» **Textauszug**
■ ■ ■ ■ ■ ■ ■

Was halten Sie davon, dass der Bundesrat in letzter Zeit mehrmals mit Notrecht operierte – nicht nur bei unzweifelhaften Notlagen wie der Covid-Pandemie, sondern auch bei staatlichen Rettungsmassnahmen wie bei UBS, Axpo und Credit Suisse?

Das ist problematisch. Die Rechtsstaatlichkeit wird jedes Mal geritzt, wenn Notrecht angewendet wird. Interessant finde ich, dass der Bundesrat sich seit dem Zweiten Weltkrieg nie mehr auf Notrecht berufen hat. Und dann hat er es innert kurzer Zeit dreimal wegen systemischer finanzieller Risiken eines Unternehmens getan.

In der Schweiz musste zum zweiten Mal innert weniger Jahre eine Grossbank gerettet werden. Was leiten Sie daraus ab?

Das zeigt, dass hier die marktwirtschaftlichen Prinzipien des Scheiterns nicht mehr funktionieren. In einer Marktwirtschaft müssen Unternehmen scheitern können. Dieses Prinzip wurde sowohl bei der Rettung der UBS von 2008 wie auch bei jener der Credit Suisse in diesem Jahr geritzt. Das weltweite Finanzsystem ist morsch.

Inwiefern?

Es gibt einen Systemfehler in unserer Finanzarchitektur, den wir beheben sollten. Die systemischen finanziellen Risiken zulasten der Steuerzahlerinnen und Steuerzahler sollten weg.

Wie lässt sich das Problem beheben?

Ein Weg wäre, dass systemrelevante Banken die implizite Staatsgarantie, die sie geniessen, abgelten müssen. Denn sie verzerrt den Wettbewerb und wirkt als indirekte Subventionierung privater Akteure. Es ist aber extrem schwierig, den Preis für diese implizite Subvention genau zu bestimmen.

Braucht es eine strengere Regulierung, beispielsweise höhere Eigenmittelvorschriften oder die Möglichkeit, dass die Finanzmarktaufsicht Bussen aussprechen kann?

■ ■ ■ ■ ■ ■ ■

Gesammelte Dateneinträge
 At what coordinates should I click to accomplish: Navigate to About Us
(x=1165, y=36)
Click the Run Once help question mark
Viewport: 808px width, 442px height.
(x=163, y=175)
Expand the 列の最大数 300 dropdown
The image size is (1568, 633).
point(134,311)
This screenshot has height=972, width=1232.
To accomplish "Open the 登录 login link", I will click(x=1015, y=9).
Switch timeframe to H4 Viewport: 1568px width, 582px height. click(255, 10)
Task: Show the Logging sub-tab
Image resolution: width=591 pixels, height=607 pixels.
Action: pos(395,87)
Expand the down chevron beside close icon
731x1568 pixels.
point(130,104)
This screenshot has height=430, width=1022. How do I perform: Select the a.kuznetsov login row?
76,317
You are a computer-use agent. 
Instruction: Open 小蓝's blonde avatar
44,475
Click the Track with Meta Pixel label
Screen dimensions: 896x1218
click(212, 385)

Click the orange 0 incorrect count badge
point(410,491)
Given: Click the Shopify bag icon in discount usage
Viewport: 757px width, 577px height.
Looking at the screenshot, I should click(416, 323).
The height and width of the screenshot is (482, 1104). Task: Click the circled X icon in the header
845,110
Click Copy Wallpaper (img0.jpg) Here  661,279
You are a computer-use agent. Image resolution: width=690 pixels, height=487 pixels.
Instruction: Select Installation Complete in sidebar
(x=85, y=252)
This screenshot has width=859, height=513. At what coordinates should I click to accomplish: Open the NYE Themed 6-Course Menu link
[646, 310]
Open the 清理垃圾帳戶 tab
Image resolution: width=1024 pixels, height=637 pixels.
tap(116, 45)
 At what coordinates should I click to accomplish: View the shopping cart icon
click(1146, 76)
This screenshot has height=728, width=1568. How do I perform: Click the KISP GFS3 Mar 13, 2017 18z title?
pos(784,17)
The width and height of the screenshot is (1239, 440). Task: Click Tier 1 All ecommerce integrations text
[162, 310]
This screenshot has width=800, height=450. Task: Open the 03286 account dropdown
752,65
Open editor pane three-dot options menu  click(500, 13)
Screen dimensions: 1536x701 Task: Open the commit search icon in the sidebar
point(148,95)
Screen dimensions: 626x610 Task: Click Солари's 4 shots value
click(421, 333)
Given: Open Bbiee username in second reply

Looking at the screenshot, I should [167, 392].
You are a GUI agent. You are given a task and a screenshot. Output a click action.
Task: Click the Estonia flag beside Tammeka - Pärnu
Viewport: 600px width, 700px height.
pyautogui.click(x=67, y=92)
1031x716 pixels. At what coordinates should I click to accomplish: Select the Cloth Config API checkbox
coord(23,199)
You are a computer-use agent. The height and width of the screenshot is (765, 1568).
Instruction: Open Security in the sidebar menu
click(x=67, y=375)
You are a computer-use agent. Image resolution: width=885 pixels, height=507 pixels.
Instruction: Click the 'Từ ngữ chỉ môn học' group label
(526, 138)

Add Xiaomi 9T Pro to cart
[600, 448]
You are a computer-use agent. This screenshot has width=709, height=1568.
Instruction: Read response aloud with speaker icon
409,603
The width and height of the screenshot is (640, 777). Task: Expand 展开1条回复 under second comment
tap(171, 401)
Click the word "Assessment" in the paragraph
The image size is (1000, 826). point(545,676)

■ ■ ■ ■ ■ ■ ■

» **Arbeitsauftrag**
Beantworten Sie anhand des Textauszugs über Notrecht und Bankenrettungen diese Fragen:
1. Seit wann hat sich der Bundesrat bis vor kurzem nie mehr auf Notrecht berufen?
2. Welche zwei Grossbanken wurden gerettet, und in welchem Jahr geschah die erste dieser Rettungen?
3. Was sollten systemrelevante Banken nach dem genannten Lösungsweg abgelten müssen?
Die Daten stammen aus einer anderen Quelle.

» **Musterlösung**
1. Seit dem Zweiten Weltkrieg.
2. Die UBS und die Credit Suisse; die Rettung der UBS erfolgte 2008.
3. Die implizite Staatsgarantie, die sie geniessen.